This. This is hard.
It’s been a few weeks since my husband returned home from ten months in Afghanistan and some days it isn’t any easier than when he was gone. When I first saw him at the welcome home ceremony I cried. I cried a lot. I don’t think I ever allowed myself to feel the real weight of his absence. But once I saw him again all that stress, fear, and exhaustion let loose.
And I thought it was over.
But it’s not, not even close.
People keep asking me how he’s doing. Has he changed?
Yes. No. I don’t know. I don’t know how he feels. I don’t think we can ever really know how another person feels.
I know I’ve changed. It’s been ten months, of course I’ve changed. How could I not? I’ve had to adjust to his absence so I’ve changed how I parent. The way our household functions has changed. It had to because there was only one person to do the work of two, but also because of the natural progression of life. Kids change constantly they’ve gone through complete phases of development while he was gone. He never saw it and I couldn’t possibly explain it to him. It just is.
My closest friends have become sisters who have weathered the storms of deployment together. I still need them and I miss them now that we spend less time together. I’ve said goodbye to best friends. I’ve made new friends and walked away from friendships that were once meaningful to me.

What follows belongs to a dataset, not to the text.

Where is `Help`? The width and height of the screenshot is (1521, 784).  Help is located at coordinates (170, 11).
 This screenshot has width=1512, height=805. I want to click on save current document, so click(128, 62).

I’ve explored Alaska on my own. I’ve played travel guide by myself. I trained for and completed a half-marathon. Along the way learning that I can do things I never thought I could.
I don’t want to let go of the things I’ve learned about myself. I have to figure out how he fits back into this new picture of me. Of our family. I have to do that without making him feel like I don’t need him.
Because I do need him. I love him. I love whatever version of him has returned home.
But it’s hard.
There’s no getting “back to normal.” There’s no normal. We’re in flux. It seems like we will be this way for a long time, perhaps another 10 months. Another cycle of life.
Only this time we’ll go through it together. I think that’s the only way to get to something that resembles normal.